AUFGABE: Schreib aus dem Bericht über das Akademiegespräch das Stück von „# Gesellschaftlicher Wandel, Bayern“ bis einschließlich „Münch (Foto: Haas).“ noch einmal ab. Tausch dabei „Akademie-Direktorin“ gegen „Akademieleiterin“ aus.

AUSGANGSTEXT:
——

München / Akademie-Gespräch Tagungsbericht / Online seit: 25.03.2014

Von: Sebastian Haas

# Gesellschaftlicher Wandel, Bayern

Akademiegespraech-Demografie-Bayern

Zufrieden nach einem anregenden Akademiegespräch: II. Landtags-Vizepräsidentin Inge Aures, Prof. Dr. Norbert F. Schneider und Akademie-Direktorin Prof. Dr. Ursula Münch (Foto: Haas).

Unsere Bevölkerung schrumpft, wird älter und bunter, doch innerhalb der Bundesrepublik und gerade in Bayern alles andere als einheitlich. So soll der Kreis Wunsiedel bis 2030 rund ein Sechstel seiner Bevölkerung verlieren, die Einwohnerzahl Coburgs um zehn Prozent schrumpfen, die Landkreise rund um München hingegen erwarten Wachstumsraten von bis zu 18 Prozent. Grund genug für den Bayerischen Landtag und die Akademie für Politische Bildung Tutzing, für das 48. Akademiegespräch am 25. März 2014 – das erste der aktuellen Legislaturperiode – Prof. Dr. Norbert F. Schneider einzuladen, den Direktor des Bundesinstituts für Bevölkerungsforschung (BiB).

Nach der Begrüßung durch die II. Landtags-Vizepräsidentin Inge Aures führte die Direktorin der Akademie für Politische Bildung Tutzing, Prof. Dr. Ursula Münch, in das Thema des Abends ein. Sie machte deutlich, dass der demografische Wandel zwar ein enorm herausforderndes, aber kein neues Phänomen ist: bereits seit Generationen müssen sich Gesellschaften mit den Folgen von Wanderung und Wachstum auseinandersetzen. Die aktuelle Entwicklung in Bayern aber hat besonders viele Facetten: während in München der Verkehrs- und Wohungsinfarkt droht, gibt es in neun bayerischen Landkreisen wegen der zurückgehenden Zahl von Schwangerschaften bereits keine Geburtsstationen mehr.

Gleichwertig ist nicht gleichartig

Können vor diesem Hintergrund die „gleichwertigen Lebensverhältnisse“ – erst 2013 mit 90 Prozent Zustimmung der Bürgerschaft als Staatsziel in die bayerische Verfassung eingefügt – auch 2030 noch als Handlungsmaxime die Politik im Freistaat leiten? Klar ist lediglich: gleichwertige Lebensverhältnisse können nicht gleichartige Lebensverhältnisse sein. Technische und soziale Infrastruktur, Energie- und Wasserversorgung, Nahverkehr, Bildungs- und Gesundheitssystem müssen je nach Region auf verschiedene Weise neu organisiert werden. Oder zugespitzt formuliert: „Gegen den Geburtenrückgang hilft der Ausbau des schnellen Datennetzes wohl wenig.“

Daten zum demografischen Wandel

Trends, Ursachen und politische Herausforderungen des demografischen Wandels in Deutschland und Bayern – unter diesem Motto lieferte Prof. Dr. Norbert F. Schneider eine große und erhellende Menge an Zahlen, Daten und Fakten. Der Direktor des BiB erklärte, dass sich die Bevölkerung Deutschlands mit etwa 82 Millionen Personen im Moment auf einem Allzeithoch befindet. In Bayern wachsen neben dem Großraum München vor allem die fränkischen Groß- und Universitätsstädte, während Ostbayern und die ländlichen Regionen Frankens teils drastisch an Einwohnern verlieren. Zudem lebt in Deutschland eine der ältesten Gesellschaften weltweit, und auch in Bayern wird bald nur noch die Hälfte der Bevölkerung jünger sein als 50 Jahre (zum Vergleich: in Uganda ist die jüngere Hälfte der Bevölkerung unter 17). Wir schrumpfen also und altern, aber so bunt wie erwartet werden wir nicht: seit 1990 leben nur 600.000 Ausländer mehr in Deutschland, in Bayern sind es 200.000 – der  Anteil der Menschen mit Migrationshintergrund ist natürlich entsprechend höher.

——

ENTNOMMENE EINTRÄGE:
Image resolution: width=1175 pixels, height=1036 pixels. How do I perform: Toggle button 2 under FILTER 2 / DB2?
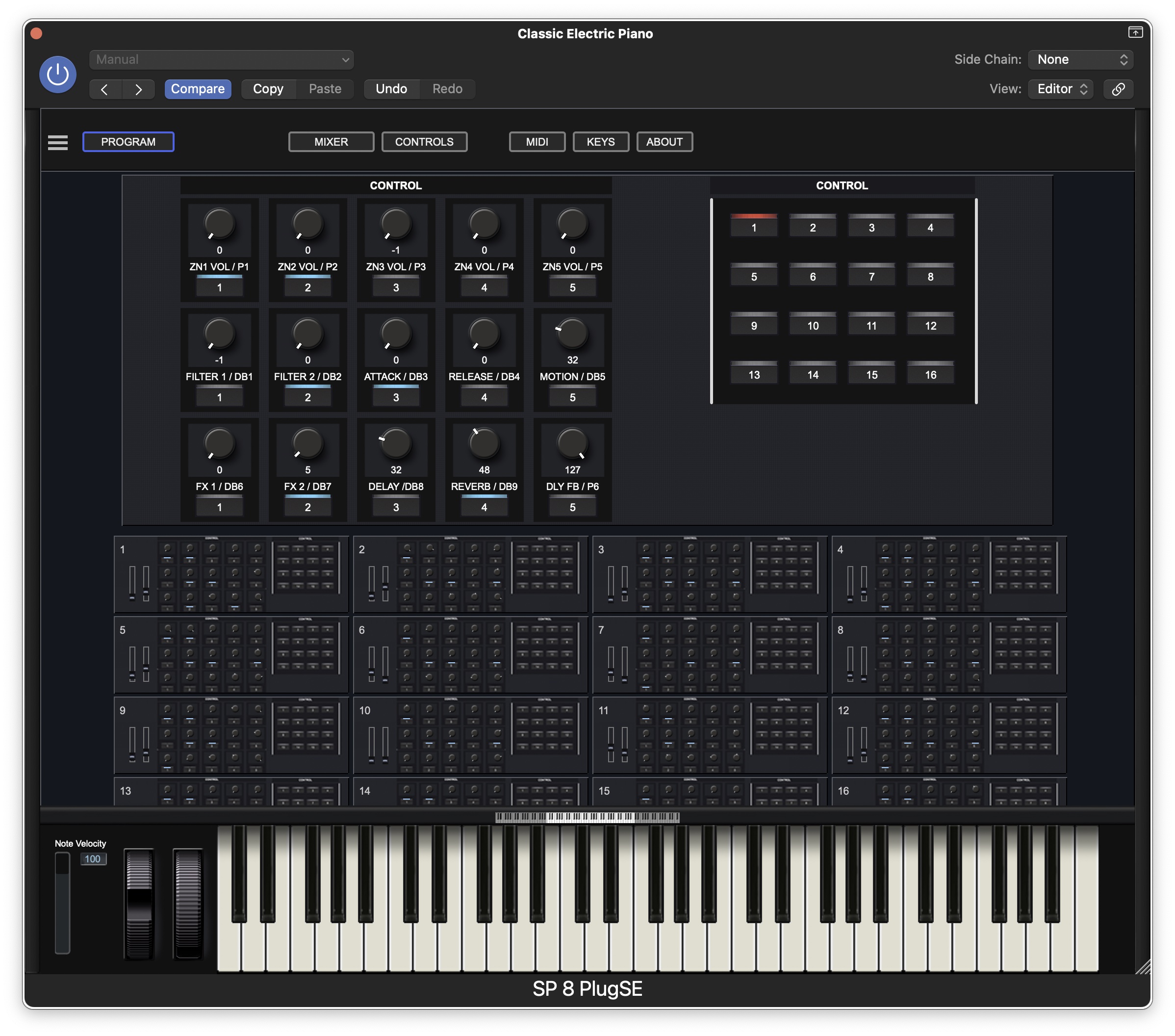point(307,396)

——

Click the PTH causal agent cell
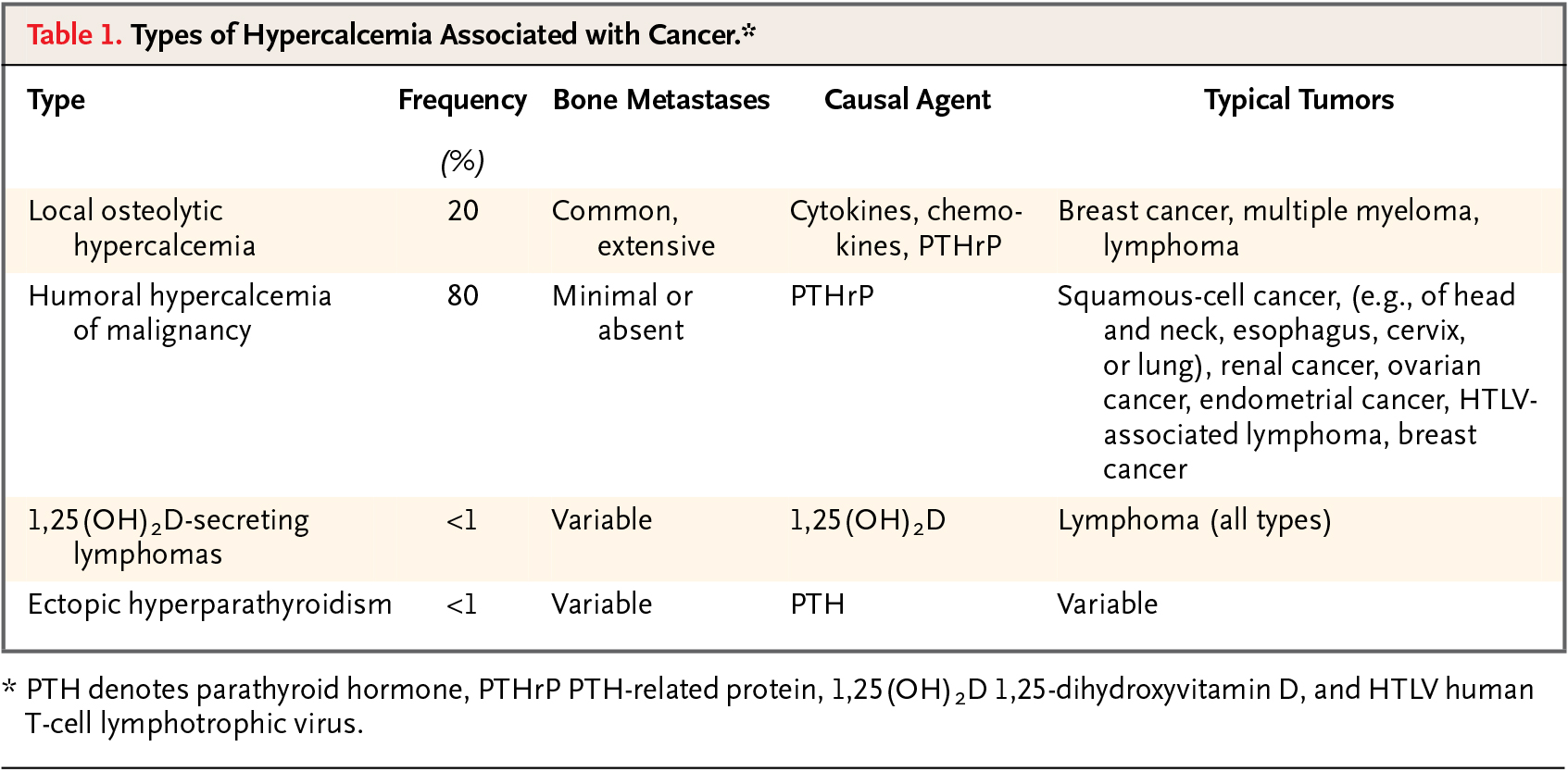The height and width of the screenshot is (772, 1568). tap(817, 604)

——

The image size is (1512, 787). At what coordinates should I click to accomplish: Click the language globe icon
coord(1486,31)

——

ERGEBNIS:
# Gesellschaftlicher Wandel, Bayern

Akademiegespraech-Demografie-Bayern

Zufrieden nach einem anregenden Akademiegespräch: II. Landtags-Vizepräsidentin Inge Aures, Prof. Dr. Norbert F. Schneider und Akademieleiterin Prof. Dr. Ursula Münch (Foto: Haas).